Recorded information

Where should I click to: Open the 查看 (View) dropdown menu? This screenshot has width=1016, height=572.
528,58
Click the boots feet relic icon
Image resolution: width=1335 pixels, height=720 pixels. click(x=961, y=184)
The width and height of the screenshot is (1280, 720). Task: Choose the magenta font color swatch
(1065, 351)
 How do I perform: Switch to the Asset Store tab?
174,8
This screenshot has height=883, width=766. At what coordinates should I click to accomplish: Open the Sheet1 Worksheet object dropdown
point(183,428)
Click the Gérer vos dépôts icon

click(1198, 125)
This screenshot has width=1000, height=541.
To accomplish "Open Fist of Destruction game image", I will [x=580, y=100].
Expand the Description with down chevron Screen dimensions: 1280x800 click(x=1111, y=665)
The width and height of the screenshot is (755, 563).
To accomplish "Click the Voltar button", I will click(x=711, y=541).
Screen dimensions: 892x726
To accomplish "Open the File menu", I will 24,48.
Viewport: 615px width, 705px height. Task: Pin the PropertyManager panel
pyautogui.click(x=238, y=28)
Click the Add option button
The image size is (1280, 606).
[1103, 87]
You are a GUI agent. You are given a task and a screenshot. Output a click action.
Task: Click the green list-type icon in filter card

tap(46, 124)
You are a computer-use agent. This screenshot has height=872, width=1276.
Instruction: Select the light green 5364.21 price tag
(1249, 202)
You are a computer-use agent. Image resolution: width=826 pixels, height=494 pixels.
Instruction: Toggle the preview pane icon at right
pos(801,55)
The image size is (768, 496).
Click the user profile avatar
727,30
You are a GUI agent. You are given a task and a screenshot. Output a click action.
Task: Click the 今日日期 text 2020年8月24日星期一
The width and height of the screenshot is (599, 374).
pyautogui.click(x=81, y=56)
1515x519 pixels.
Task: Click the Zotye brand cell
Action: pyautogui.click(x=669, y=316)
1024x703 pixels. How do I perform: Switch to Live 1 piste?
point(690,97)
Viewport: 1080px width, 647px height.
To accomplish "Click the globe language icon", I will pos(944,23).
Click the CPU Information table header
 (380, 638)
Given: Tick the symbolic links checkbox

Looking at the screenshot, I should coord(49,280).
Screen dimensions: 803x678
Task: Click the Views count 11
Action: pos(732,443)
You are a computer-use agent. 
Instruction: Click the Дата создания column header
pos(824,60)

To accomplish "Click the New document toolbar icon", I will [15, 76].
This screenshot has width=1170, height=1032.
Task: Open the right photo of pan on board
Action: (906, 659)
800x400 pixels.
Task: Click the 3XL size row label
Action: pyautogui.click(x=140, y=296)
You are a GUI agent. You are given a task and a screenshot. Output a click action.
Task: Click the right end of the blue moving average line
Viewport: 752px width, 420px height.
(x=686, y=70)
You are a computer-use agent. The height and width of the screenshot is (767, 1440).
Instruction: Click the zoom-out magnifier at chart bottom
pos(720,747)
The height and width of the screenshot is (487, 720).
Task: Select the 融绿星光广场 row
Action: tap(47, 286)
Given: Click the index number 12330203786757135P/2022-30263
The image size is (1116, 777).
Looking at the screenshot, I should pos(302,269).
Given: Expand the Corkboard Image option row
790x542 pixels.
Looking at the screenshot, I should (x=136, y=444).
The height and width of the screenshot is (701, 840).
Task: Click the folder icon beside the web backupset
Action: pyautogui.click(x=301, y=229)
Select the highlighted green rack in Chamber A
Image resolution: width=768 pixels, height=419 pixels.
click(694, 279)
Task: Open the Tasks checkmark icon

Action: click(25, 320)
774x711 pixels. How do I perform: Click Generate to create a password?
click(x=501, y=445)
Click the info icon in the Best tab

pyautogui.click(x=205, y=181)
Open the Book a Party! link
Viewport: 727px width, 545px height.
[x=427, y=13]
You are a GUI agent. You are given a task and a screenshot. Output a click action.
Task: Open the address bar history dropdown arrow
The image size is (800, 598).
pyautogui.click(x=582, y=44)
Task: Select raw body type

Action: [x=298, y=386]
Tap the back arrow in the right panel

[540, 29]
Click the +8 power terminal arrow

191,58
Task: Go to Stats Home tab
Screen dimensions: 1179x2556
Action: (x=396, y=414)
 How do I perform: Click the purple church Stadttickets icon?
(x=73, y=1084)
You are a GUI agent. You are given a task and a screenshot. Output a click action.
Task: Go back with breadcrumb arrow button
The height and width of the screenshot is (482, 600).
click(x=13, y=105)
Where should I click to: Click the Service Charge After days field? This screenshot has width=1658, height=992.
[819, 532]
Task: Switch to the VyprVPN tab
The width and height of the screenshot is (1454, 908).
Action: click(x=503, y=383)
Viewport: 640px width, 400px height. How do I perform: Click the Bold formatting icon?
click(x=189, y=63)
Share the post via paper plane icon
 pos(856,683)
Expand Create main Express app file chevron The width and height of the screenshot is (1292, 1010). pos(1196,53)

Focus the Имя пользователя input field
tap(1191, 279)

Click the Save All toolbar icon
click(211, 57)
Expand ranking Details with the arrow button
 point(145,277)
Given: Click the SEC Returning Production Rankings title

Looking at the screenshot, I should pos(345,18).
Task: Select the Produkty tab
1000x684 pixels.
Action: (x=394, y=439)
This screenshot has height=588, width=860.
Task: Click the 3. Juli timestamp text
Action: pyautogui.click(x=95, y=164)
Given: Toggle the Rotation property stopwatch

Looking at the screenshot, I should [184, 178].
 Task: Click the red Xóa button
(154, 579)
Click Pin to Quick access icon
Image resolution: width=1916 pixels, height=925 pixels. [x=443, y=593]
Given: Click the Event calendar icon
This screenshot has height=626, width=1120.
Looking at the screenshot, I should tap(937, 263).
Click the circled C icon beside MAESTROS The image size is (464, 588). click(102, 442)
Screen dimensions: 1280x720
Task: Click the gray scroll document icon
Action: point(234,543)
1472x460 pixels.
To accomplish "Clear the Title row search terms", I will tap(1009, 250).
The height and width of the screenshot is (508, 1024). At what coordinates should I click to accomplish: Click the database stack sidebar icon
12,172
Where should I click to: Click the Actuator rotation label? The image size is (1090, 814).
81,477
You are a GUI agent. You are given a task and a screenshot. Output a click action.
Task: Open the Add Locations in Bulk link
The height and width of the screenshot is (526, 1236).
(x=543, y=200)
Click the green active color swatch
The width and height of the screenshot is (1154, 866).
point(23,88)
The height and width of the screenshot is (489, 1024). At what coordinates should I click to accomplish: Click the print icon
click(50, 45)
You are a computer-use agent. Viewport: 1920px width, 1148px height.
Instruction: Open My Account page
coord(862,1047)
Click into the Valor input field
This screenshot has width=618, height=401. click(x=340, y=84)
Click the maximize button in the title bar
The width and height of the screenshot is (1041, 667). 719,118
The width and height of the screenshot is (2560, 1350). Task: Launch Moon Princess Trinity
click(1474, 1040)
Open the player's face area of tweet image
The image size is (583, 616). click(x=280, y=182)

Exercise objective
Retype exactly the lines above, from the one with "Task: Switch to the VyprVPN tab" through the one with "1472x460 pixels.", inclusive.

Solved problem
Task: Switch to the VyprVPN tab
The width and height of the screenshot is (1454, 908).
Action: click(x=503, y=383)
Viewport: 640px width, 400px height. How do I perform: Click the Bold formatting icon?
click(x=189, y=63)
Share the post via paper plane icon
 pos(856,683)
Expand Create main Express app file chevron The width and height of the screenshot is (1292, 1010). pos(1196,53)

Focus the Имя пользователя input field
tap(1191, 279)

Click the Save All toolbar icon
click(211, 57)
Expand ranking Details with the arrow button
 point(145,277)
Given: Click the SEC Returning Production Rankings title

Looking at the screenshot, I should pos(345,18).
Task: Select the Produkty tab
1000x684 pixels.
Action: (x=394, y=439)
This screenshot has height=588, width=860.
Task: Click the 3. Juli timestamp text
Action: pyautogui.click(x=95, y=164)
Given: Toggle the Rotation property stopwatch

Looking at the screenshot, I should [184, 178].
 Task: Click the red Xóa button
(154, 579)
Click Pin to Quick access icon
Image resolution: width=1916 pixels, height=925 pixels. [x=443, y=593]
Given: Click the Event calendar icon
This screenshot has height=626, width=1120.
Looking at the screenshot, I should tap(937, 263).
Click the circled C icon beside MAESTROS The image size is (464, 588). click(102, 442)
Screen dimensions: 1280x720
Task: Click the gray scroll document icon
Action: point(234,543)
1472x460 pixels.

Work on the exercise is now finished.